● Passage provided:
####################
Post-synthesis verification

Every [Source N] marker is verified to resolve to a real chunk in the provided block. Any inline citation in the synthesized text is run through the citation parser and looked up againstcorpus_documents. If a citation cannot be resolved, the synthesis is flagged for regeneration; this catches the rare model hallucination that slips through prompt enforcement.

06

Refusal layers

Two refusal mechanisms. Retrieval-side: if the top reranked chunks score below 0.3 normalized, synthesis is skipped entirely and the practitioner sees a refusal with suggested next-step authorities. Synthesis-side: the prompt instructs the model to refuse when the sources block is insufficient. Refusal rate on our out-of-corpus eval set: 96.8%.

07

Currency tracking

Every corpus document carries effective date, supersession status, amendment history, and (where applicable) superseded_by reference. Retrieval filters on currency before reranking unless the query is explicitly historical. OBBBA repealed the TCJA sunset; the system treats pre-2026 sunset analysis as historical context, not current authority, automatically.
####################
(Pointing data for screenshots)
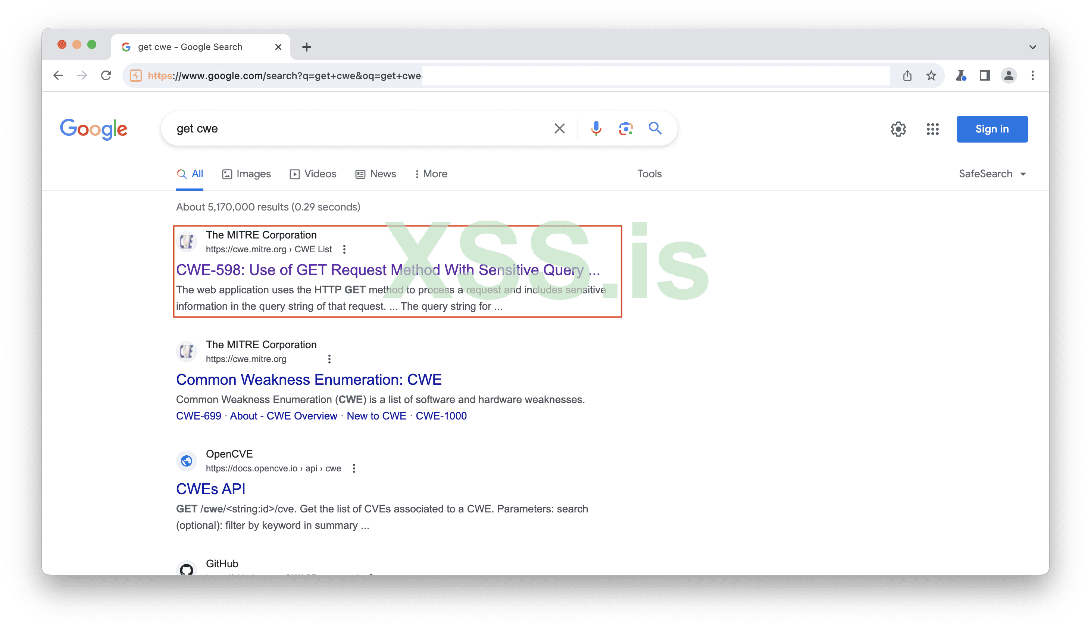1091x630 pixels.
Task: Toggle the browser side panel
Action: [x=985, y=76]
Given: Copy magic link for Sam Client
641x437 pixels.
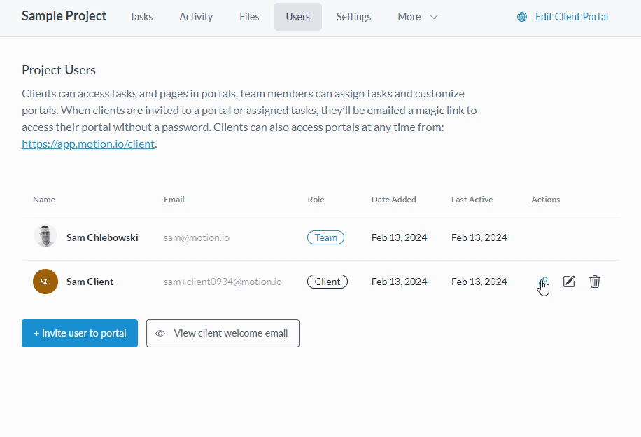Looking at the screenshot, I should pos(543,282).
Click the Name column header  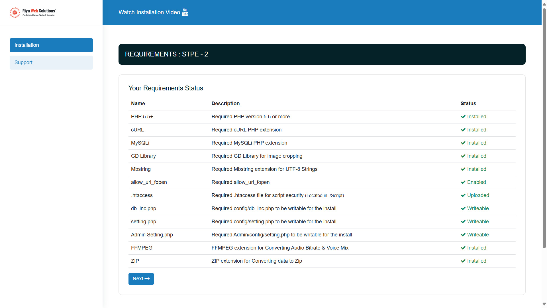pyautogui.click(x=138, y=104)
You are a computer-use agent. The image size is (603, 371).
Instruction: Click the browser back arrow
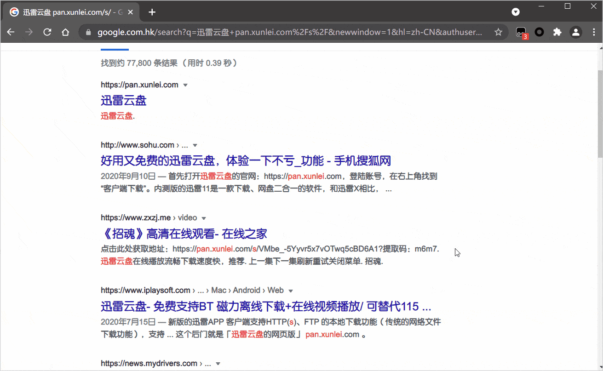[11, 32]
####################
● Problems to work on:
**1)** According to the passage on the system's verification, refusal, and currency safeguards, which attributes does every corpus document carry? List them all.
**2)** Write the next part of the passage on the system's verification, refusal, and currency safeguards, picking up after its final sentence.

● Answers to the exercises:
**1)** Effective date, supersession status, amendment history, and (where applicable) a superseded_by reference.

**2)**
08

Audit and reproducibility

Every research session writes a research_session row, every retrieval writes research_retrieval rows, every model call writes aresearch_synthesis row with the full prompt, prompt hash, model version, and generated text. A practitioner running the same query against the same corpus state gets the same answer. The firm's audit log retains everything per state-bar policy.

09

Evaluation

Continuous eval against 200+ hand-curated estate/tax research questions with attorney-verified ideal citations, plus a 100-question out-of-corpus refusal set, a 50-question conflict-surfacing set, and a 50-question currency-accuracy set. Every change to retrieval, reranking, prompt, or chunking is gated on the eval. Regressions block merge.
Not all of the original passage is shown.